Pick up the forum thread about the Brabus Stealth CL600 exhaust right after its final line, and keep writing it in the same style.

**Article:**
-------------------------

# BRABUS STEALTH CL600 S V12 (Exhaust is OMG!)



## TXSTYLE (Aug 29, 2006)

The exhaust note literally made the hair on my nads straighten out...

http://www.youtube.com/watch?v=ek-Y_lMoIfw&feature=player_embedded


----------



## bE34ST (Feb 14, 2009)

Holy God his is just SICK!!


----------



## AlboBMW (Feb 5, 2009)

sounds like a semi-truck. Not a desired sound for me.


----------



## 6 Brit (Jan 19, 2009)

that thing sounds like crap lol


----------



## Missmodena310 (Oct 9, 2008)

sounds like a semi!!


----------



## MalibuMafiaV (Jul 7, 2005)

Sounds like a broken pos. Probably cuz it's a v12.
In my own personal opinion. A v10 sounds the best.


----------



## AlboBMW (Feb 5, 2009)

that m5 is too much. yeah it's nice for a minute, but I wouldn't want to live with it. a good exhaust should be low and raspy at low RPM's, and scream like an F1 car in the 6-7k range.


----------



## cwsqbm (Aug 4, 2004)

AlboBMW said:


> sounds like a semi-truck. Not a desired sound for me.





Missmodena310 said:


> sounds like a semi!!

-------------------------

**Extracted data:**
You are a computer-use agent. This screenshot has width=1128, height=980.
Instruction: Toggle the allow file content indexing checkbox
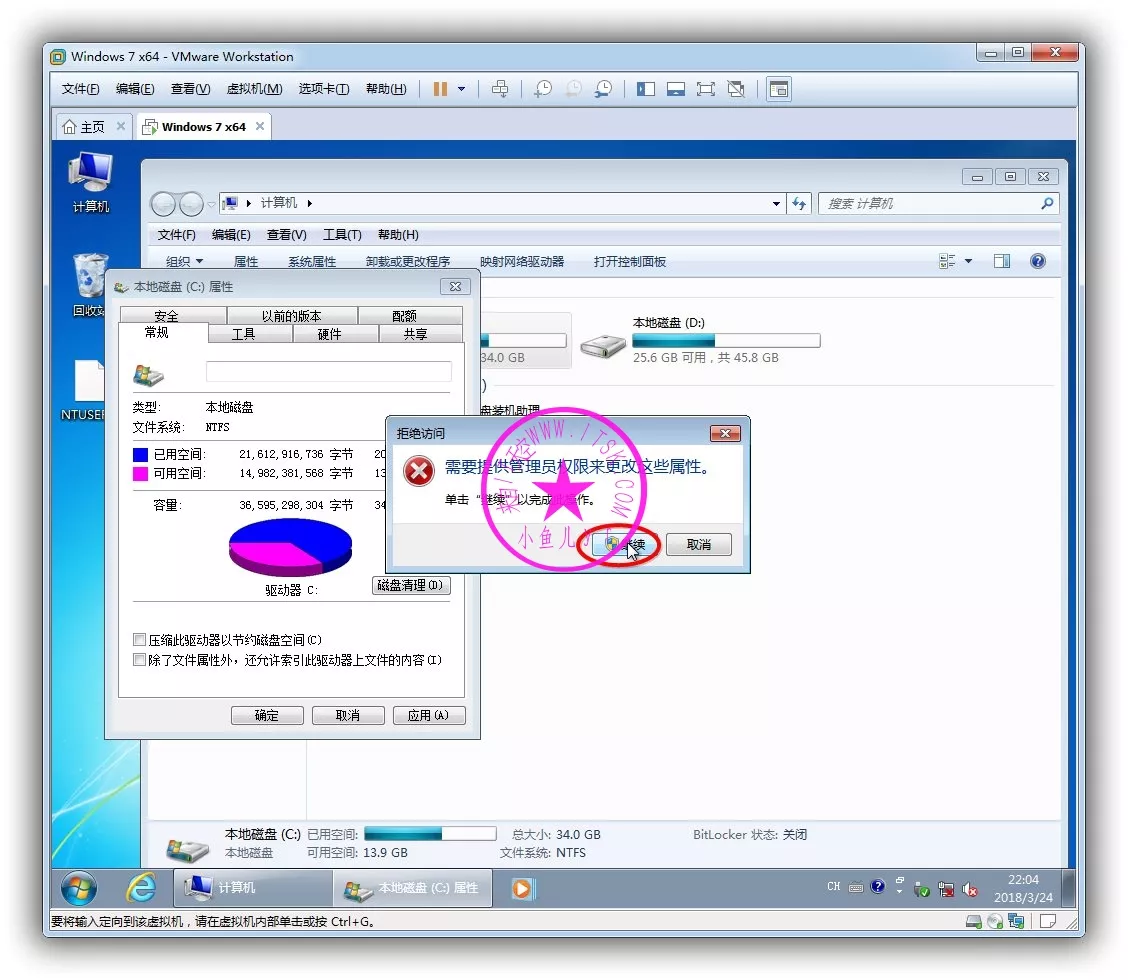(140, 660)
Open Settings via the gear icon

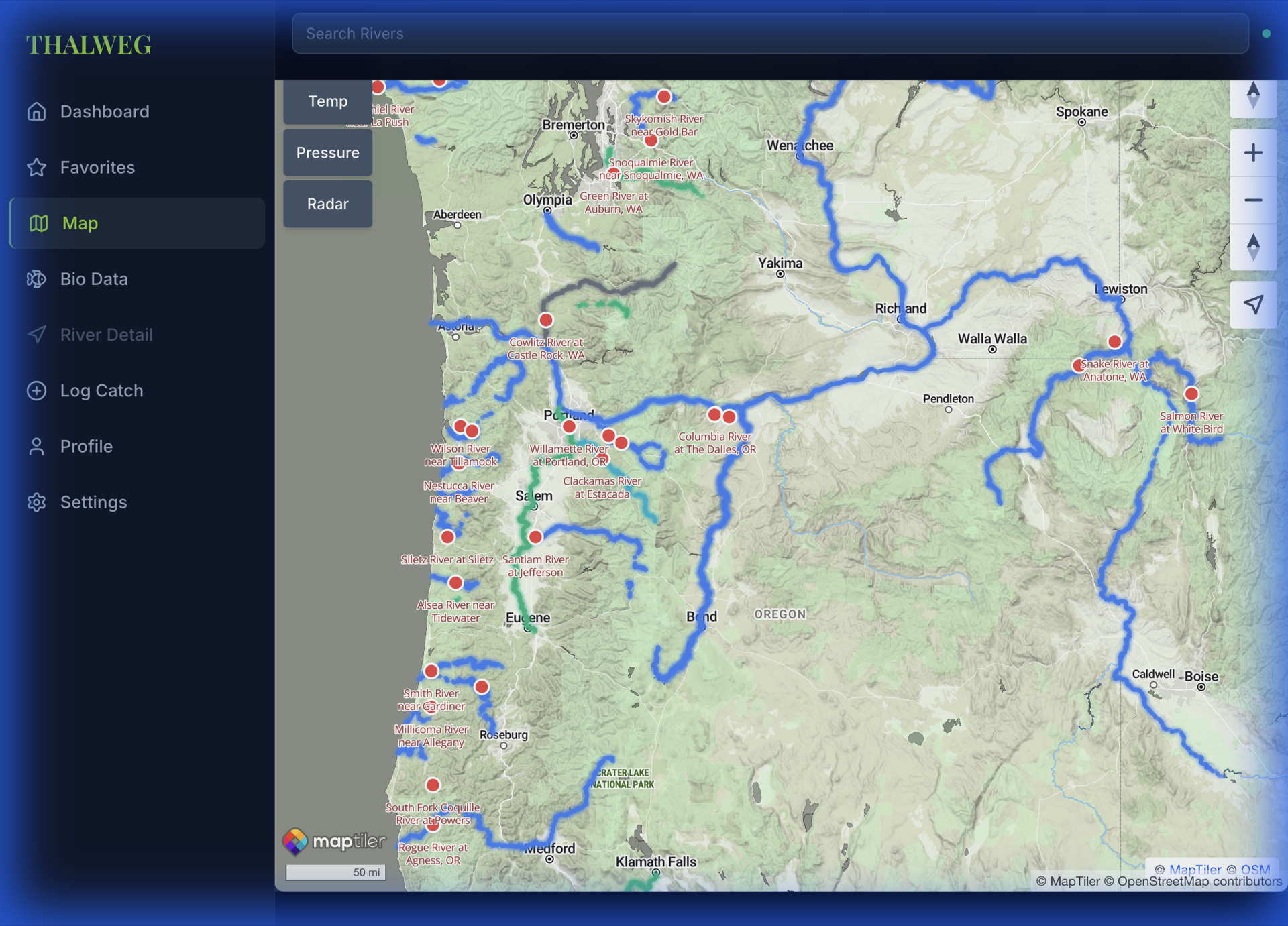[x=37, y=502]
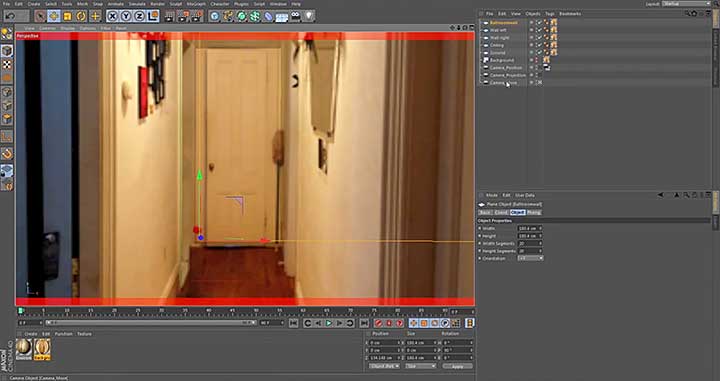The width and height of the screenshot is (720, 381).
Task: Open the Orientation dropdown in Object Properties
Action: coord(530,258)
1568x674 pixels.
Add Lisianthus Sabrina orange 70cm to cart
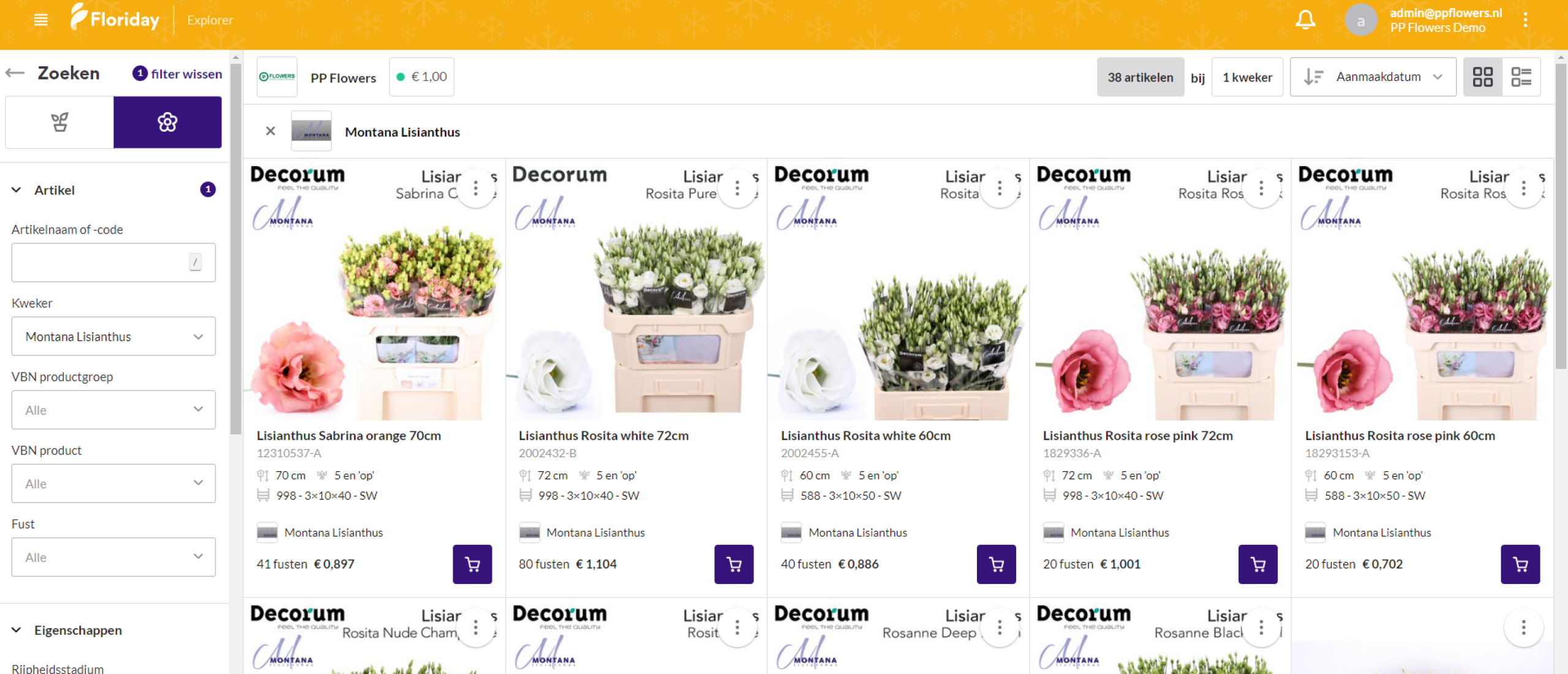click(472, 564)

-------------------------

**Exercise output:**
That was my first thought too. Give me a domestic V-8 for a good sounding exhaust, although the noise inside a Ferrari 360 CS over 7k rpms is heaven.


----------



## series88 (May 6, 2007)

that cl sounds wrong. This is how a v12 should sound in my book... http://www.youtube.com/watch?v=I5ZIomet8Yk&feature=related


----------



## cwinter (Feb 3, 2009)

Man that M5 sounds great. How I'd love to have one of those (minus the maintenance cost required to keep it running!).


----------



## TXSTYLE (Aug 29, 2006)

Nah... I LOVE the idea of owning a super-elite Ubber-Benz that sounds like a Nascar Pro-Stocker! 

But hey... I don't move in "ordinary circles."


----------



## stigst3r (Jun 10, 2009)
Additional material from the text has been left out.